株式会社ボルテックス主席研究員の安田です。前編のコラムでは、事業用不動産の価格決定要因について解説しました。今回は、事業用不動産の価格が、地域社会、投資環境、労働市場に対してどのような影響を与えるかについて、最新のデータや具体的な事例を交えながら解説します。

1. 価格の経済的影響:シグナリング機能

事業用不動産市場において、価格は単なる取引結果にとどまらず、経済全体に影響を与える要素として機能します。その中でも「シグナリング機能」は、市場参加者にとって、将来の意思決定を支える基礎となる情報を提供します。

1.1 価格のシグナリング機能とは

シグナリング機能とは、価格が需要と供給のバランスを反映し、市場参加者に対して商品の価値やリスクに関する情報を提供することを指します。

市場における価格の変動は、需要と供給の状況を表し、経済主体の行動を導く手掛かりとなります。例えば、価格が上昇する状況は、需要が供給を上回っていることを示し、供給者には生産を増やすインセンティブを与えます。逆に、価格が低下する場合は、供給が過剰であるか需要が減少していることを示し、消費者は購入を増やす動機を得ます。

このように、価格は市場の調整メカニズムとして機能し、資源の効率的な配分を促進します。シグナリング機能を理解することは、経済の動きを読み解くための手掛かりとなります。

1.2 価格と市場参加者の行動

価格のシグナリング機能は、市場参加者の意思決定に直接的な影響を与えます。

価格が上昇することで、投資家や企業はその市場の成長の見込みが高いと判断し、新たな投資や開発を検討します。反対に、価格が下落している市場では、リスク回避のための慎重な姿勢が必要となり、投資計画の見直しや事業の縮小が考えられます。これらの反応は、市場全体の動態(ダイナミクス)を形作り、結果として価格の変動を通じて経済全体の調整が進みます。

この調整メカニズムは、短期的な市場の変動だけでなく、長期的な経済の成長や衰退の方向性にも影響を及ぼします。
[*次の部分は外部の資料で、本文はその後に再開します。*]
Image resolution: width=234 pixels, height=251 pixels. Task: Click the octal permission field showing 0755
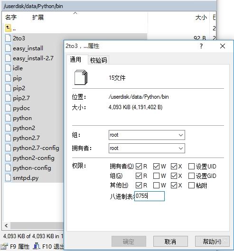(150, 196)
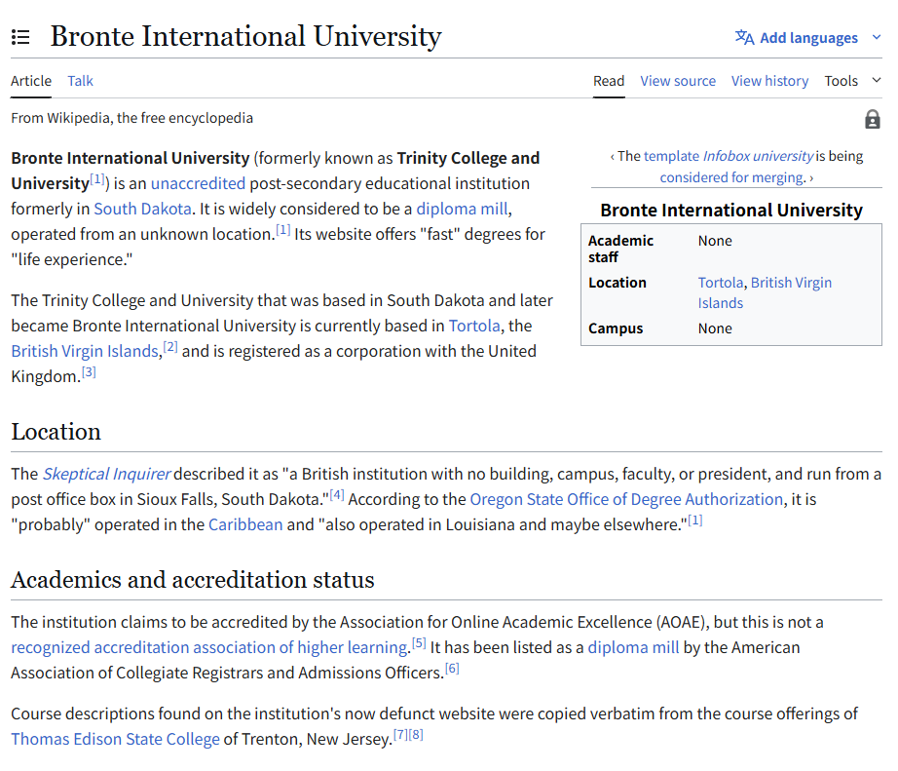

したがって、価格のシグナリングを適切に解釈することは、事業用不動産市場における成功のカギとなります。

1.3 市場均衡と価格の役割

価格は、市場の均衡を保つ機能も果たします。

市場均衡とは、需要と供給が一致し、取引が最も効率的に行われる状態を指します。価格は需要と供給のバランスを反映し、その変動を通じて市場を均衡状態へと導きます。例えば、価格が上昇することで、供給者は新たな供給を増やすインセンティブを持ち、結果として価格は次第に安定していきます。反対に、価格が下落すれば、供給が抑制され、需要が回復することで市場は再び均衡に近づきます。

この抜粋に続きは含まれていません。